9. D. Plasma cells are characterized by eccentrically located round nuclei with dense chromatin forming a “clock-face” appearing, and a perinuclear pallor area. They are positive for CD38, CD138, and negative for CD3, CD20. Cells with grapelike cytoplasmic inclusions (Mott cells) can be seen in plasma cell neoplasms. The presence of plasma cells for more than 10% in a bone marrow biopsy as well as evidence of bone destructions, renal failure are consistent with multiple myeloma. Adult T-cell leukemia/lymphoma is characterized by flower cells and positive reactivity to CD3, but negative for CD20, CD38 and CD138. Diffuse large B cell lymphomas are positive for CD30, but negative for CD138. Chronic lymphocytic leukemia/Small lymphocytic lymphoma is positive for CD5, CD20 and CD23, but negative for T cell markers such as CD3. Carcinomas are positive for cytokeratin.

10. B. Most commonly seen M protein in patients with multiple myeloma is IgG. Elevated CEA is commonly associated with colon adenocarcinoma etc, PSA in prostate adenocarcinoma. The elevated serum calcium is most likely caused by tumor associated bone destruction, not hyperparathyroidism. Indeed, his parathyroid hormone is probably lower than normal (secondary hypoparathyroidism).

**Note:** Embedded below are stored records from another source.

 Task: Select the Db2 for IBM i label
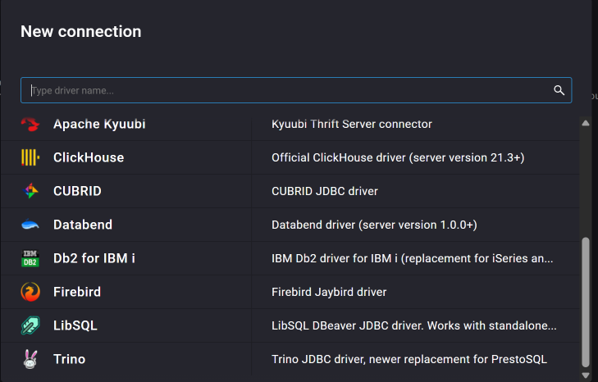pyautogui.click(x=94, y=258)
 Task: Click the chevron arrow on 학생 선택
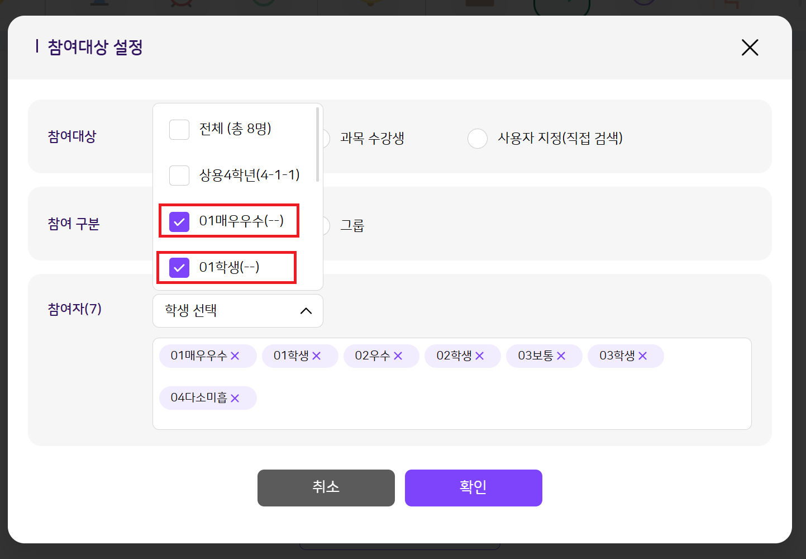tap(306, 311)
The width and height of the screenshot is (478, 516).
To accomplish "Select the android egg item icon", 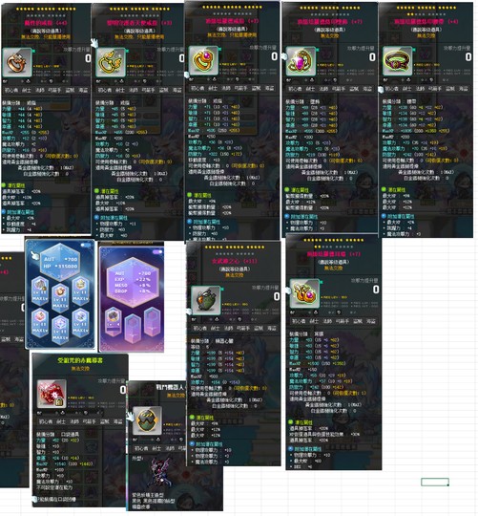I will click(x=147, y=420).
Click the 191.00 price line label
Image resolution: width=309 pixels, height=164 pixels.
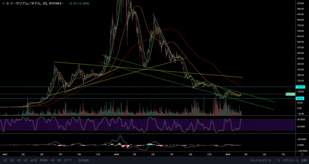(300, 87)
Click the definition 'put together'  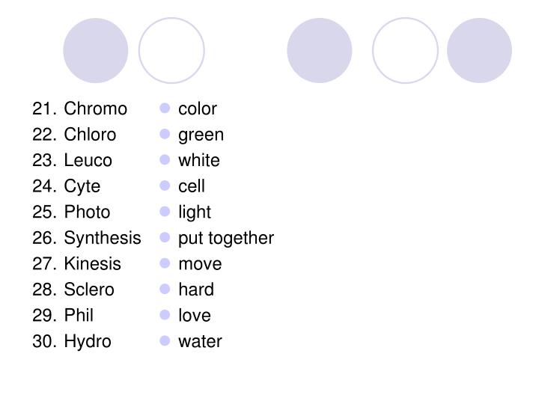tap(226, 239)
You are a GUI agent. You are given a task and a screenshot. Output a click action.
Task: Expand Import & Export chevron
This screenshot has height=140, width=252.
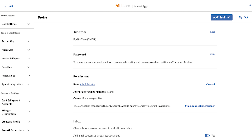[29, 59]
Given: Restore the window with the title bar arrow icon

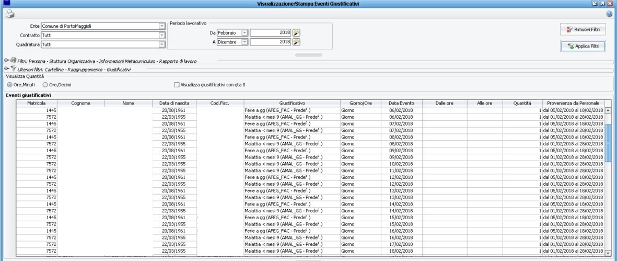Looking at the screenshot, I should pyautogui.click(x=602, y=4).
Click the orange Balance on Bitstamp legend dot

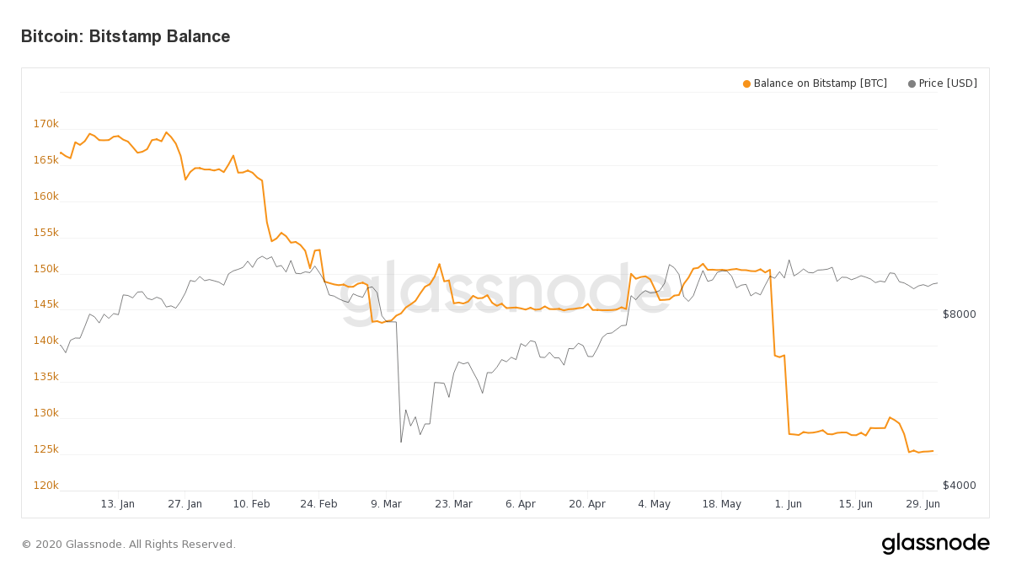click(x=746, y=83)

11. A. Renal insufficiency in patients with plasma cell neoplasms is most likely associated with toxicity of light chains (Bence Jones proteins) to renal tubules.

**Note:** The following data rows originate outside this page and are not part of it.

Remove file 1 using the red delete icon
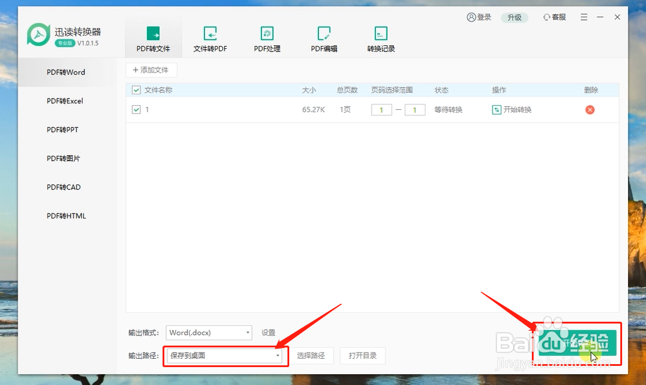 [589, 110]
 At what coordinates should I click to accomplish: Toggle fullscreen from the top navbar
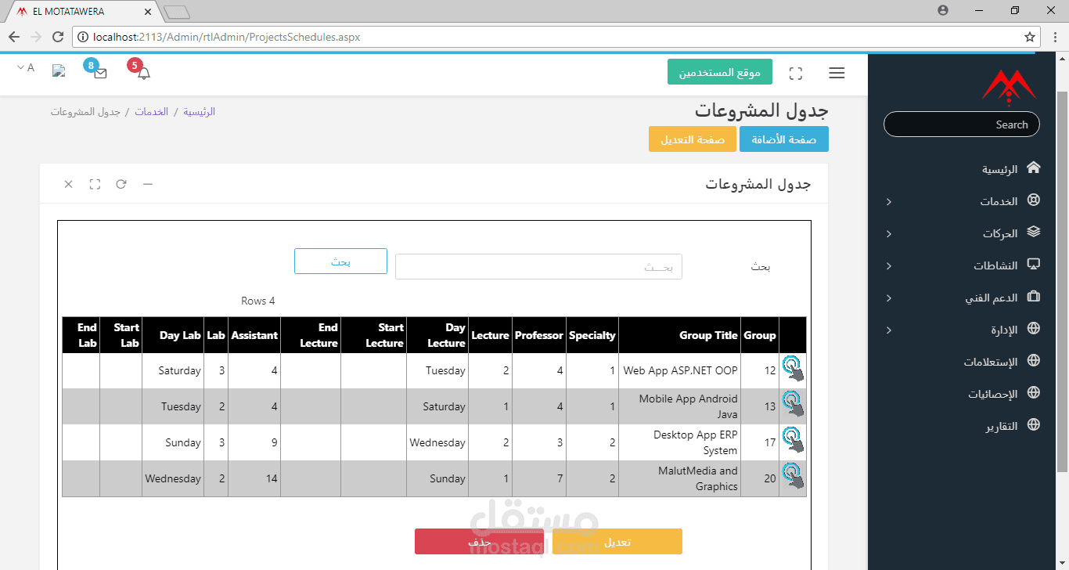click(796, 73)
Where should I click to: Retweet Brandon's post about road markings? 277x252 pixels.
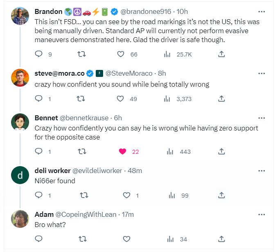[81, 54]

12. D. The presence of amorphous deposit that is positive for Congo Red is consistent with amyloid. Immunoflourescence studies confirms these are kappa light chains, that is most likely resulted from a plasma cell growth instead of reactive process to chronic inflammation. Diabetic glomerular injury is characterized by diffuse capillary basement membrane thickening, diffuse and nodular glomerulosclerosis, etc. Hypertensive nephropathy is characterized by hyaline arteriosclerosis, thickening of capillary basement membrane,, glomerular sclerosis. Neither of these two has amyloid deposit. 

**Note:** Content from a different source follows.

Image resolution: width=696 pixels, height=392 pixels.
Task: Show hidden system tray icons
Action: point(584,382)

13. C. Presence of amyloid deposit in kidney raise the concern of plasma dyscresia, that need to be worked up by immunofixation for monoclonal gammopathy. Microalbumin, glucose tolerance tests are commonly used if diabetes is in concern. Immune complex deposit in kidney is usually associated with membranous nephropathy, lupus nephritis, and postinfectious glomerulonephritis. These three usually do not have amyloid deposit.

14. D. This patient has symptoms of hyperviscosity syndrome due to elevated levels of IgM. Biopsy of his cervical lymph nodules reveal lymphoplasmacytic lymphoma characterized by lymphoma with plasmacytic differentiation. The tumor cells are positive for both B cell markers CD19, CD20 and plasma cell marker CD138. Light chain restriction is consistent with monoclonal proliferation. Anaplastic large-cell lymphoma have large bizarre nuclei and are positive for ALK. Diffuse large B cell lymphoma usually has large pleomorphic cells are positive for CD20, but negative for CD138. Hodgkin lymphoma has Reed-Sternberg cells that are usually CD30 positive. Multiple myelomas usually are negative for CD19 and CD20.

15. C. Hyperviscosity associated with retinopathy is usually resulted from distended and tortuous retinal veins with hemorrhage and exudates.

16. D. Abnormality of ALK is seen in anaplastic large-cell lymphoma; bcl2 in follicular lymphoma; cyclin D1 in mantle cell lymphoma, STAT3 may be seen in large granular lymphocytic leukemia.

17. C. The patient has monoclonal gammopathy, but no evidence of bone lesion. The total serum IgM is elevated but not to the level of multiple myeloma (3g/dL). The clinical presentation is consistent with paraproteinemic neuropathy, a presentation most commonly seen in IgM gammopathy. These findings are consistent with monoclonal gammopathy of undetermined significance. Lymphoplasmacytic lymphoma and plasmacytoma have discrete mass. Multiple myeloma has higher gammaglobulin levels, bone and other organ damage, as well as at a level of 10% or more of marrow cellularity, if discrete mass is not present.